Data extracted from a collection:
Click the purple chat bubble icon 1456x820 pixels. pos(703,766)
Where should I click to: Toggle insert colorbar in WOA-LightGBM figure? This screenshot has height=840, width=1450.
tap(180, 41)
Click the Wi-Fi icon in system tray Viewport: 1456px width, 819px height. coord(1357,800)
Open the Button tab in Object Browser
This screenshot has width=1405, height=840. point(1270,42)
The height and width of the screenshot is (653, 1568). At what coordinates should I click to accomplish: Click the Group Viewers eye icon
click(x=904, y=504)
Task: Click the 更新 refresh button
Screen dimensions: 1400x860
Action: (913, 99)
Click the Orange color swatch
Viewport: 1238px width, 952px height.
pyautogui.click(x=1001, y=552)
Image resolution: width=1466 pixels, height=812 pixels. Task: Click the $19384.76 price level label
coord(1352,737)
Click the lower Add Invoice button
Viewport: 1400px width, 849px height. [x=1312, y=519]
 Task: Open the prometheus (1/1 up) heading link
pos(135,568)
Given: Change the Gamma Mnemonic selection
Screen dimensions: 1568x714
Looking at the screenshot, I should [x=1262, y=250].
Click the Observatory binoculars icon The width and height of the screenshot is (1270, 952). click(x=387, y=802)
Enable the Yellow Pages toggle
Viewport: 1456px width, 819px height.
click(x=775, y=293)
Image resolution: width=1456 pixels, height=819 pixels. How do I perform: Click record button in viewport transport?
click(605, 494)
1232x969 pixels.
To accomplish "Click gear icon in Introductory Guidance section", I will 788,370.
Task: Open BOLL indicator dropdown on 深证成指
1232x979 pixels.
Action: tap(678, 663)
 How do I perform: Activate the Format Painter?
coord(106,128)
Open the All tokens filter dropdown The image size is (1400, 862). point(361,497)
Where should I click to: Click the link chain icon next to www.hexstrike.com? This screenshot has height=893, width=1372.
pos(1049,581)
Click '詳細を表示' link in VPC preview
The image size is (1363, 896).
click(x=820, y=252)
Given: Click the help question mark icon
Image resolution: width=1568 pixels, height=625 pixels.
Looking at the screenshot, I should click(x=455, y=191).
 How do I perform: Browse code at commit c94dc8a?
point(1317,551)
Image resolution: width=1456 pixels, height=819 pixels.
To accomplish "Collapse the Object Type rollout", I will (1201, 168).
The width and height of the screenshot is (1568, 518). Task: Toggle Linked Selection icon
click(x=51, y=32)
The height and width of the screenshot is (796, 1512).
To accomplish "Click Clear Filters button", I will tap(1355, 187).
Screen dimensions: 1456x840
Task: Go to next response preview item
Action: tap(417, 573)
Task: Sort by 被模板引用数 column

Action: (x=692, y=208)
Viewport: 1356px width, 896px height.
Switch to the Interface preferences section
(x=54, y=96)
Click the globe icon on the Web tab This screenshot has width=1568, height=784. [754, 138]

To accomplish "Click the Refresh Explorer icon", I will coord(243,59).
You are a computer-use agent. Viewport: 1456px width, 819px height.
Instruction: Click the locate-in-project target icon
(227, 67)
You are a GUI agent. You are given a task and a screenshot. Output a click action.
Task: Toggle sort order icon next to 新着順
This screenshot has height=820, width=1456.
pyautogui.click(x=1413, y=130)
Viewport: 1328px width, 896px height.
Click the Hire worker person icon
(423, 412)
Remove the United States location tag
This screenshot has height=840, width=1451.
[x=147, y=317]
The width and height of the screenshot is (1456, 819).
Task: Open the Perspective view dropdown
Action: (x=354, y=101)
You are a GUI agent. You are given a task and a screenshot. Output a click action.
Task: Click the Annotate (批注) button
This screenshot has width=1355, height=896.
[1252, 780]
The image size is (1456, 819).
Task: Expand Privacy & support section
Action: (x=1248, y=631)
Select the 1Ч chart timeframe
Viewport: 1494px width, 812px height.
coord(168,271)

_Directions for this task_. Keep the wording exact. Give all of the records again.

_Answer space_.
Click the purple chat bubble icon 1456x820 pixels. pos(703,766)
Where should I click to: Toggle insert colorbar in WOA-LightGBM figure? This screenshot has height=840, width=1450.
tap(180, 41)
Click the Wi-Fi icon in system tray Viewport: 1456px width, 819px height. coord(1357,800)
Open the Button tab in Object Browser
This screenshot has width=1405, height=840. point(1270,42)
The height and width of the screenshot is (653, 1568). At what coordinates should I click to accomplish: Click the Group Viewers eye icon
click(x=904, y=504)
Task: Click the 更新 refresh button
Screen dimensions: 1400x860
Action: (913, 99)
Click the Orange color swatch
Viewport: 1238px width, 952px height.
pyautogui.click(x=1001, y=552)
Image resolution: width=1466 pixels, height=812 pixels. Task: Click the $19384.76 price level label
coord(1352,737)
Click the lower Add Invoice button
Viewport: 1400px width, 849px height. [x=1312, y=519]
 Task: Open the prometheus (1/1 up) heading link
pos(135,568)
Given: Change the Gamma Mnemonic selection
Screen dimensions: 1568x714
Looking at the screenshot, I should [x=1262, y=250].
Click the Observatory binoculars icon The width and height of the screenshot is (1270, 952). click(x=387, y=802)
Enable the Yellow Pages toggle
Viewport: 1456px width, 819px height.
click(x=775, y=293)
Image resolution: width=1456 pixels, height=819 pixels. How do I perform: Click record button in viewport transport?
click(605, 494)
1232x969 pixels.
To accomplish "Click gear icon in Introductory Guidance section", I will 788,370.
Task: Open BOLL indicator dropdown on 深证成指
1232x979 pixels.
Action: tap(678, 663)
 How do I perform: Activate the Format Painter?
coord(106,128)
Open the All tokens filter dropdown The image size is (1400, 862). point(361,497)
Where should I click to: Click the link chain icon next to www.hexstrike.com? This screenshot has height=893, width=1372.
pos(1049,581)
Click '詳細を表示' link in VPC preview
The image size is (1363, 896).
click(x=820, y=252)
Given: Click the help question mark icon
Image resolution: width=1568 pixels, height=625 pixels.
Looking at the screenshot, I should click(x=455, y=191).
 How do I perform: Browse code at commit c94dc8a?
point(1317,551)
Image resolution: width=1456 pixels, height=819 pixels.
To accomplish "Collapse the Object Type rollout", I will (1201, 168).
The width and height of the screenshot is (1568, 518). Task: Toggle Linked Selection icon
click(x=51, y=32)
The height and width of the screenshot is (796, 1512).
To accomplish "Click Clear Filters button", I will tap(1355, 187).
Screen dimensions: 1456x840
Task: Go to next response preview item
Action: tap(417, 573)
Task: Sort by 被模板引用数 column

Action: (x=692, y=208)
Viewport: 1356px width, 896px height.
Switch to the Interface preferences section
(x=54, y=96)
Click the globe icon on the Web tab This screenshot has width=1568, height=784. [754, 138]

To accomplish "Click the Refresh Explorer icon", I will coord(243,59).
You are a computer-use agent. Viewport: 1456px width, 819px height.
Instruction: Click the locate-in-project target icon
(227, 67)
You are a GUI agent. You are given a task and a screenshot. Output a click action.
Task: Toggle sort order icon next to 新着順
This screenshot has height=820, width=1456.
pyautogui.click(x=1413, y=130)
Viewport: 1328px width, 896px height.
Click the Hire worker person icon
(423, 412)
Remove the United States location tag
This screenshot has height=840, width=1451.
[x=147, y=317]
The width and height of the screenshot is (1456, 819).
Task: Open the Perspective view dropdown
Action: (x=354, y=101)
You are a GUI agent. You are given a task and a screenshot. Output a click action.
Task: Click the Annotate (批注) button
This screenshot has width=1355, height=896.
[1252, 780]
The image size is (1456, 819).
Task: Expand Privacy & support section
Action: (x=1248, y=631)
Select the 1Ч chart timeframe
Viewport: 1494px width, 812px height.
coord(168,271)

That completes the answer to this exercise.